De grandes fortunes, en revanche, « parce qu’elles ont eu une idée géniale », ou parce qu’elles soutiennent l’innovation, seraient du bon côté de la barrière. Sans elles, « il y aurait moins de recherche, moins de start-up, moins d’innovation, souligne Patrick Artus. Une croissance plus égalitaire, mais plus faible ».

Influence sur le système politique

« Etre rentier, mettre des barrières à l’entrée, empêcher les concurrents de rentrer sur un marché, c’est la manière Carlos Slim [magnat mexicain des télécoms] d’être riche, résume Philippe Aghion, économiste, professeur au Collège de France. Et puis il y a la manière Steve Jobs, par l’innovation. Si vous taxez de manière excessive, il n’y a pas d’innovation. »
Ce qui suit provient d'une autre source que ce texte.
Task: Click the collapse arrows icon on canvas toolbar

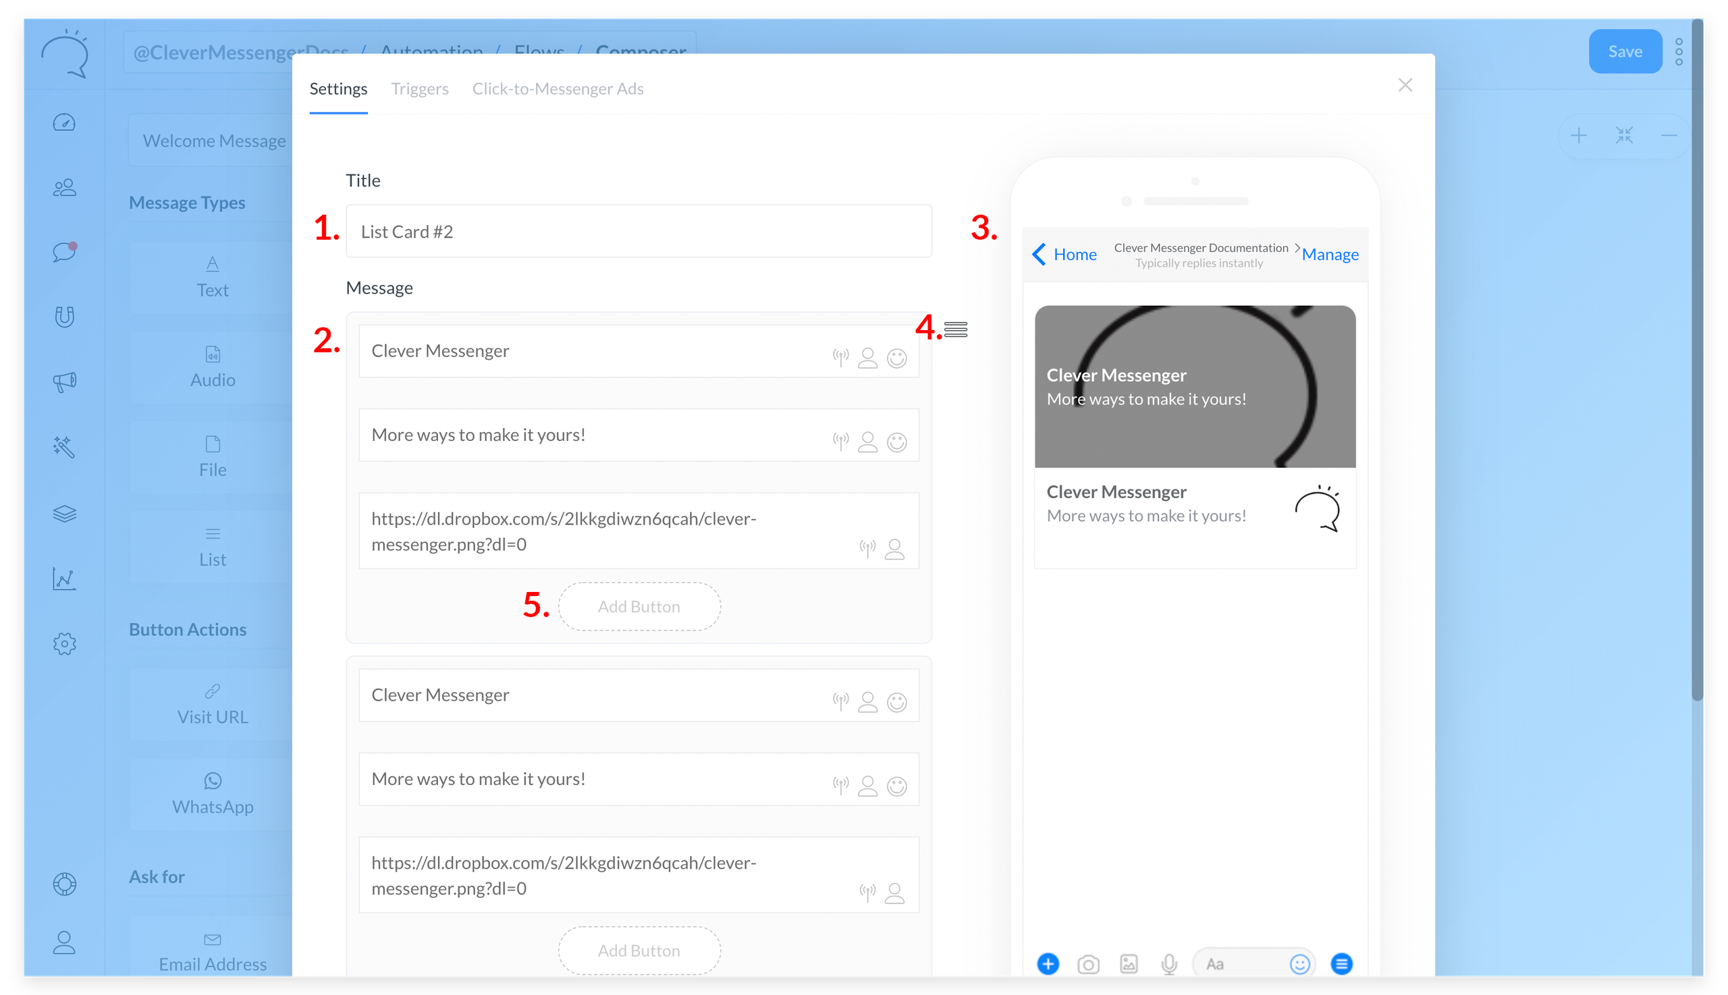Action: pos(1623,135)
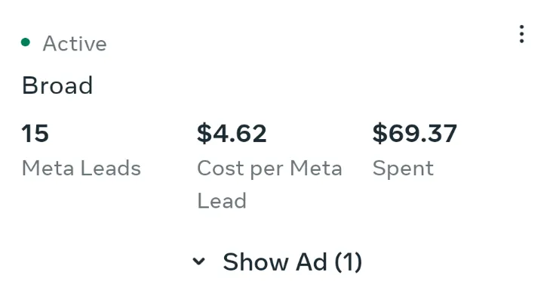This screenshot has height=294, width=556.
Task: Select the Meta Leads metric label
Action: tap(81, 168)
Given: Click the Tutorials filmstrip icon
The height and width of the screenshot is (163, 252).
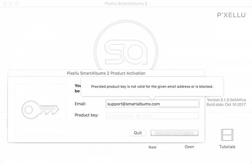Looking at the screenshot, I should [x=227, y=135].
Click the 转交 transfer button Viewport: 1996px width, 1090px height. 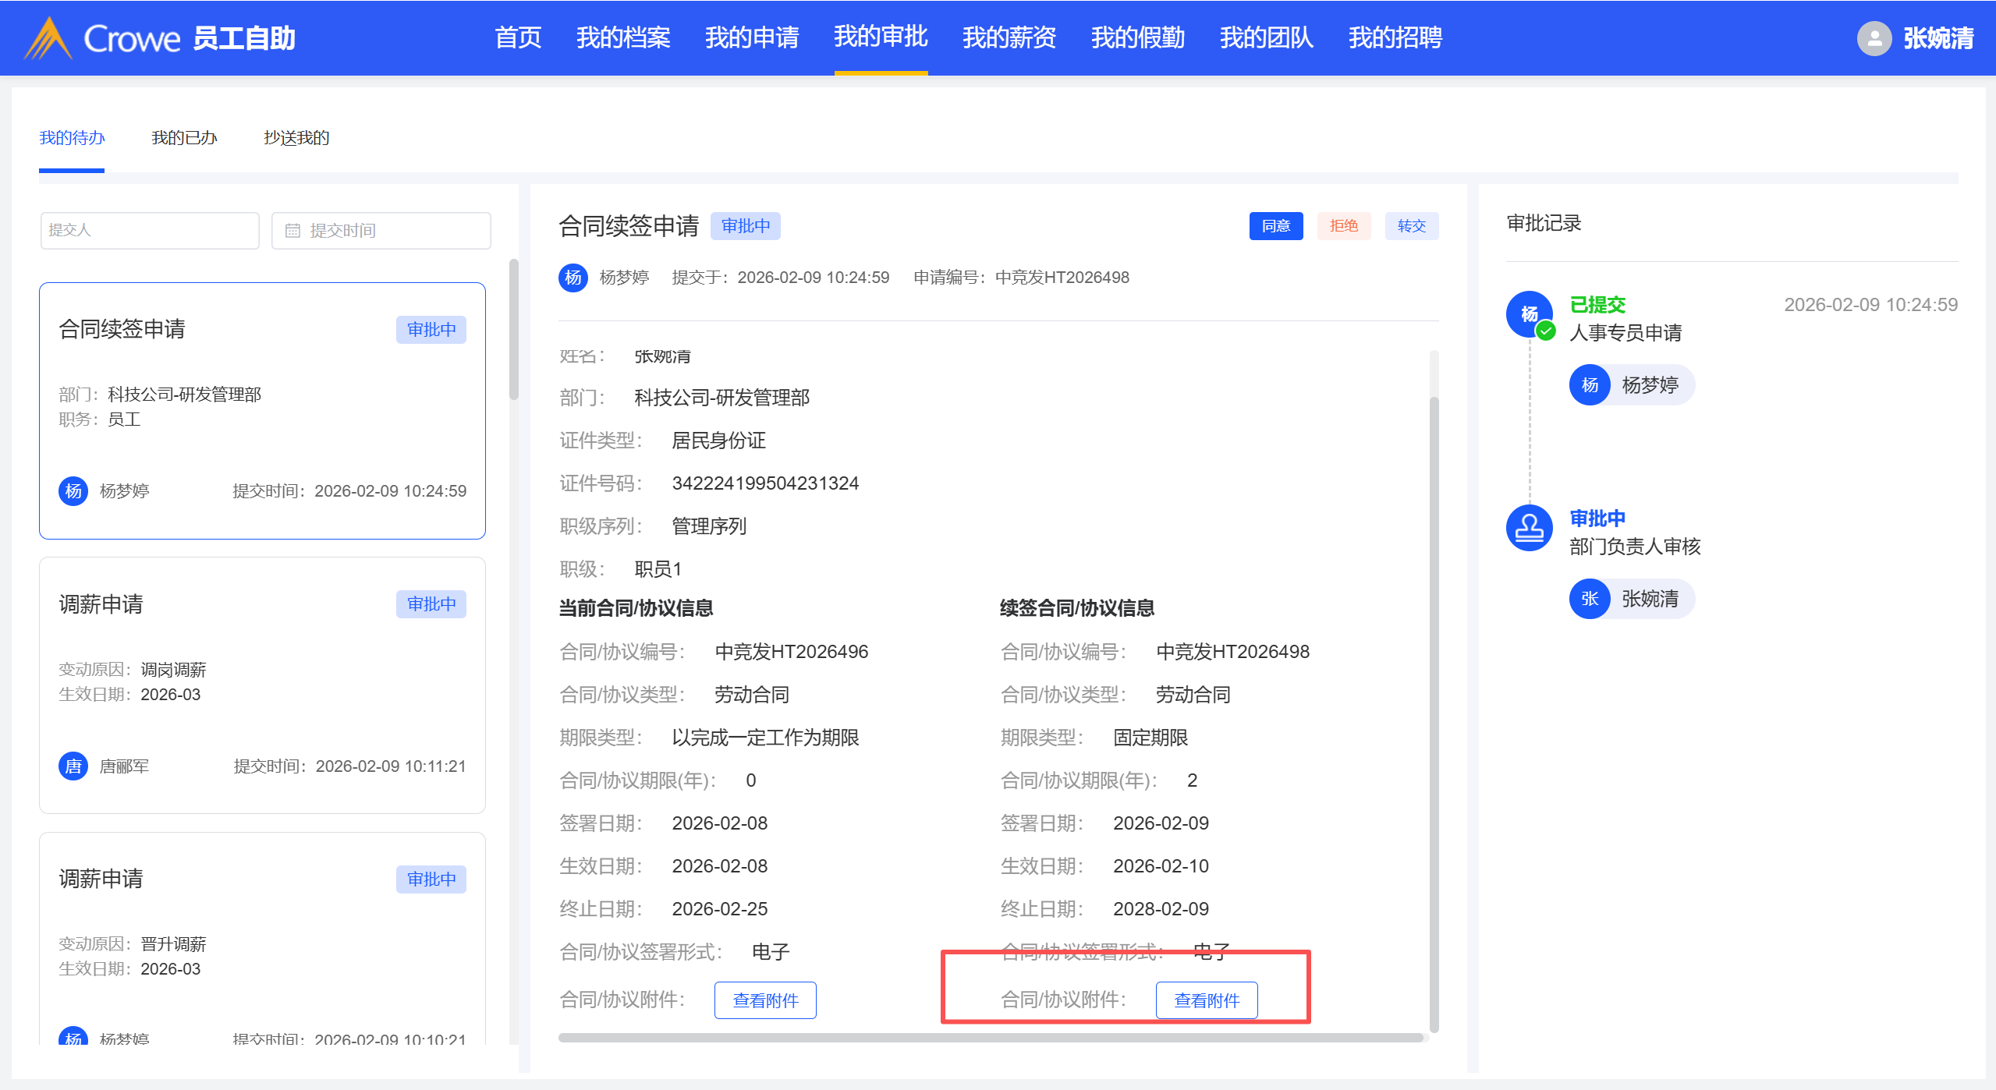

Jusqu’où la richesse peut-elle s’accumuler et se concentrer, sous l’effet d’une rémunération généreuse du capital, sans perturber la démocratie ? Pour le chercheur en sciences sociales Lucas Chancel, auteur, notamment avec Thomas Piketty, de la plus importante étude récente sur les inégalités dans le monde, le « Rapport sur les inégalités mondiales 2018 », « les écarts de revenus ou de patrimoine peuvent avoir du sens dans une économie de marché, mais ne devrait-on pas organiser un débat démocratique pour déterminer à partir de quel niveau ils deviennent si importants qu’ils pèsent sur le fonctionnement du système politique, par exemple sur le financement des journaux ? »

La suppression par la Cour suprême des Etats-Unis de tout plafond au financement des partis politique (en 2011 et 2014), a eu un effet massif sur la constitution de rentes et de monopoles, estime Philippe Aghion.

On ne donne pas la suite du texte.